**Problem:**
Of the lines below, write out exactly those from the line with "Open the 2:5 Lorient vs Monaco result" through the line with "The image size is (406, 304).", both included, and skip the rest.

Dataset entries
- - -

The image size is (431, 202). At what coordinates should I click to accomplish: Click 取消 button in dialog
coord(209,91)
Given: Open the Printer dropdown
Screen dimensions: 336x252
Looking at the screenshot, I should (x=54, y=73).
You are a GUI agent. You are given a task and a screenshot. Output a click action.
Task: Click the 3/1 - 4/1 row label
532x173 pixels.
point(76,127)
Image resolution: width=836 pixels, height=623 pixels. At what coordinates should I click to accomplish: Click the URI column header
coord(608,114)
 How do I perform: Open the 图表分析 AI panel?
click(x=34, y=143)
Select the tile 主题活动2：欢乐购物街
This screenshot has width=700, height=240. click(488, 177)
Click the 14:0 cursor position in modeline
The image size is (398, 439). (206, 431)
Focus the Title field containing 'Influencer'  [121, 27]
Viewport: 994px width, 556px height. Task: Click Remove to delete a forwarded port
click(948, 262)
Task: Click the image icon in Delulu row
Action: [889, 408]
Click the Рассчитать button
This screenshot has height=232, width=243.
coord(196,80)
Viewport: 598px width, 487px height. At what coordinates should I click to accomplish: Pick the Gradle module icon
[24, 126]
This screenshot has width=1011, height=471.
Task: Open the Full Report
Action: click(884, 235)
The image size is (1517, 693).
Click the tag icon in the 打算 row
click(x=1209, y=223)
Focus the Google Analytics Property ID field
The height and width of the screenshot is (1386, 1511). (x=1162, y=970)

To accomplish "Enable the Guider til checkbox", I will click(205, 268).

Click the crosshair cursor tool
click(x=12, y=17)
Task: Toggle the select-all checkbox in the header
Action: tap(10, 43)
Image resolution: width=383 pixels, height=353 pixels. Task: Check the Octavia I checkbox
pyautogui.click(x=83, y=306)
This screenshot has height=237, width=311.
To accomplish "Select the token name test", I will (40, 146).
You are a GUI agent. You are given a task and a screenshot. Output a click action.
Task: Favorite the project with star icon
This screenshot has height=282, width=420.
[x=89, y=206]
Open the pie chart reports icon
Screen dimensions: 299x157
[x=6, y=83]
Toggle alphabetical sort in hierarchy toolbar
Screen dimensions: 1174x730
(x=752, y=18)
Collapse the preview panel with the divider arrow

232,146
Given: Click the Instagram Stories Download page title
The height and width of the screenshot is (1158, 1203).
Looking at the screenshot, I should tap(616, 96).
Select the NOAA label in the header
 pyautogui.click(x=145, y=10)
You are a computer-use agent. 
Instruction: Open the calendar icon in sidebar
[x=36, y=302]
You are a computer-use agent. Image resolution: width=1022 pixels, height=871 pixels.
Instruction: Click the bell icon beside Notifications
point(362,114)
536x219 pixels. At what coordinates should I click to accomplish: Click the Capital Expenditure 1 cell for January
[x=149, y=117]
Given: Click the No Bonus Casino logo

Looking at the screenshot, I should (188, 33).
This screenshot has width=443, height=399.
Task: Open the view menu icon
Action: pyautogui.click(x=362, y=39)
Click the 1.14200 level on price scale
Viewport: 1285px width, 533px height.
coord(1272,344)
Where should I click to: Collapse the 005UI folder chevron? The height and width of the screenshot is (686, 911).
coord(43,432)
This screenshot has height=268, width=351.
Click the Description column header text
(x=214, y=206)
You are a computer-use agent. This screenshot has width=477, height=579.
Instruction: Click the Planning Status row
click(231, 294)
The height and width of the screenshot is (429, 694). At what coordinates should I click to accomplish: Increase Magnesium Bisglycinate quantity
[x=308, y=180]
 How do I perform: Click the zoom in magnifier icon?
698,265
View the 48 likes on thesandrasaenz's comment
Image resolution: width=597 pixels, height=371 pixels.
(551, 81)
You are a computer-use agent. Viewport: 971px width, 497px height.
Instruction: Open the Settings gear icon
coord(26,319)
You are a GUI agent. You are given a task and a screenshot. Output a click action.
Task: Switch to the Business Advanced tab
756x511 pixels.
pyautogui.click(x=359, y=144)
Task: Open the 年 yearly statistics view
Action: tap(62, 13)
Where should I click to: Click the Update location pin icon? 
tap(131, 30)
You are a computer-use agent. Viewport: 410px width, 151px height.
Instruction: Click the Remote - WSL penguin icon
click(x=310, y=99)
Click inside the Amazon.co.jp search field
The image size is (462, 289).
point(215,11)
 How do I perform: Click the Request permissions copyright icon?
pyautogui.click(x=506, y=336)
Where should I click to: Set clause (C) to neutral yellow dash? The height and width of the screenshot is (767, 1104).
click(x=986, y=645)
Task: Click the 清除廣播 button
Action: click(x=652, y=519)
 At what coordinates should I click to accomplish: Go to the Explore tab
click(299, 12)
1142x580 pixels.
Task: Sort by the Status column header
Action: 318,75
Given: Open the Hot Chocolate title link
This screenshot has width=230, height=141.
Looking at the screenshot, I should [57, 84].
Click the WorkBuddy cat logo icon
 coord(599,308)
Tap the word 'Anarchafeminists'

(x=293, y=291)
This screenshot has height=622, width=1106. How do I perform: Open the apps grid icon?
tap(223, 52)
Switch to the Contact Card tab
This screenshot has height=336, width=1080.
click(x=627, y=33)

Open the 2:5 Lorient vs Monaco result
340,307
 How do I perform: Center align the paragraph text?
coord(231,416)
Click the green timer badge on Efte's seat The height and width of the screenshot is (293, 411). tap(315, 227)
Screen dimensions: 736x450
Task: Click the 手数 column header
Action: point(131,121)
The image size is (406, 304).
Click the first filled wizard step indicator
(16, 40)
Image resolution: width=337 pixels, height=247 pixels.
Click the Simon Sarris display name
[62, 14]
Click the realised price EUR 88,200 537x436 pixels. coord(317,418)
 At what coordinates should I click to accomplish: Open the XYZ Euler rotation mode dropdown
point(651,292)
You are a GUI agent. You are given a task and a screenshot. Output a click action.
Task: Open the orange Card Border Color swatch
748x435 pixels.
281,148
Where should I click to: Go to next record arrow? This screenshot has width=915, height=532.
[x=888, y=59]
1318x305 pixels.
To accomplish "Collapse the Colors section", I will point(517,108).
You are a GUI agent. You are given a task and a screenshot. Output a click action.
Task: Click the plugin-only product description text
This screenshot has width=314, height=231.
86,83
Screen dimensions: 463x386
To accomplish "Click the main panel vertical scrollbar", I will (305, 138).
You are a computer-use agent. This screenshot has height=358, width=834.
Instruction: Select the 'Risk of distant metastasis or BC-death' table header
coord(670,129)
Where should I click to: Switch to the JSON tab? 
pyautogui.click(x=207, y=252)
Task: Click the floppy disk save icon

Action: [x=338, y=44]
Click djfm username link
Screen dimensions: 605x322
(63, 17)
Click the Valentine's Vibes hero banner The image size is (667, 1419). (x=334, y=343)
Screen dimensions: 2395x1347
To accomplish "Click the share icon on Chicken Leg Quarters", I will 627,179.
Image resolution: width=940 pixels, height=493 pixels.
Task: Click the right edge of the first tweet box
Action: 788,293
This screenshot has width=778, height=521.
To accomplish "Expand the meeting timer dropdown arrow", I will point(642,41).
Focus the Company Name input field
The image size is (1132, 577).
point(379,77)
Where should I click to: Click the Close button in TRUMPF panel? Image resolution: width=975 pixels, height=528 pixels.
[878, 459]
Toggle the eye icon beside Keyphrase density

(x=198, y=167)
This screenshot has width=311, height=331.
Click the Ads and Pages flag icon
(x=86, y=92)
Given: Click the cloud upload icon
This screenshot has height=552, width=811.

- - -

**Solution for this task:**
Open the 2:5 Lorient vs Monaco result
340,307
 How do I perform: Center align the paragraph text?
coord(231,416)
Click the green timer badge on Efte's seat The height and width of the screenshot is (293, 411). tap(315, 227)
Screen dimensions: 736x450
Task: Click the 手数 column header
Action: point(131,121)
The image size is (406, 304).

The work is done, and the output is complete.